Work item: Output only the lines that run from the line holding "Image resolution: width=552" to the end of the data below, including both ends, without any pictures.

Given data:
- - -

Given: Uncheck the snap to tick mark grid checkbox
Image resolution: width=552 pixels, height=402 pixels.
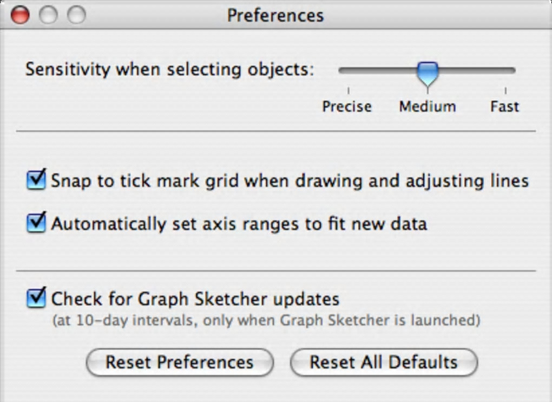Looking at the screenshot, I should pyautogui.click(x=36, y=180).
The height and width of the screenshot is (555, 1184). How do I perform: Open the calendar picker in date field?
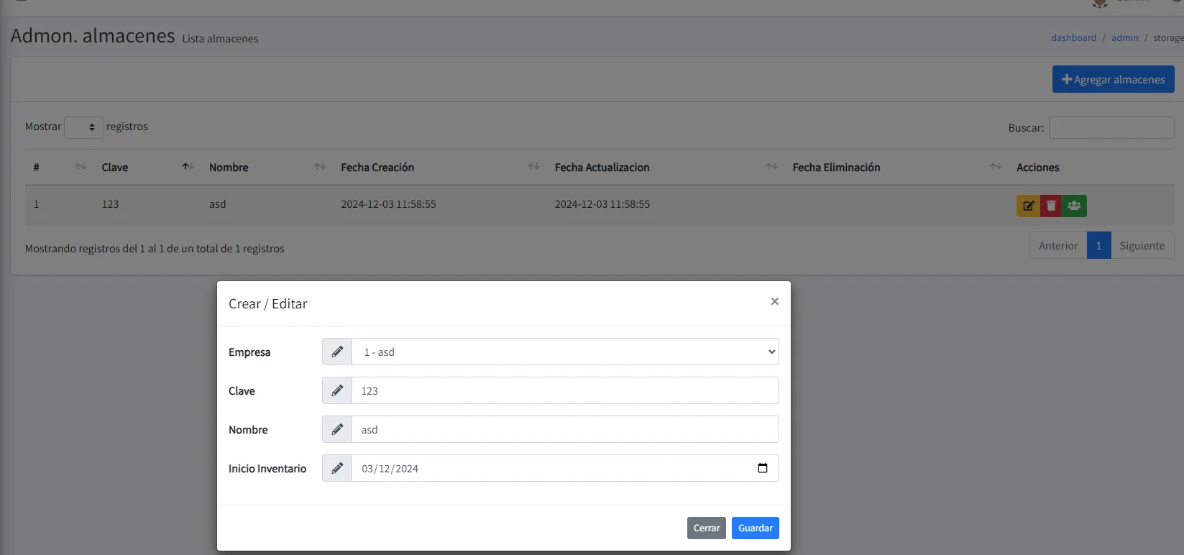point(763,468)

- - -

Task result:
Image resolution: width=552 pixels, height=402 pixels.
Looking at the screenshot, I should pyautogui.click(x=36, y=180).
The height and width of the screenshot is (555, 1184). How do I perform: Open the calendar picker in date field?
point(763,468)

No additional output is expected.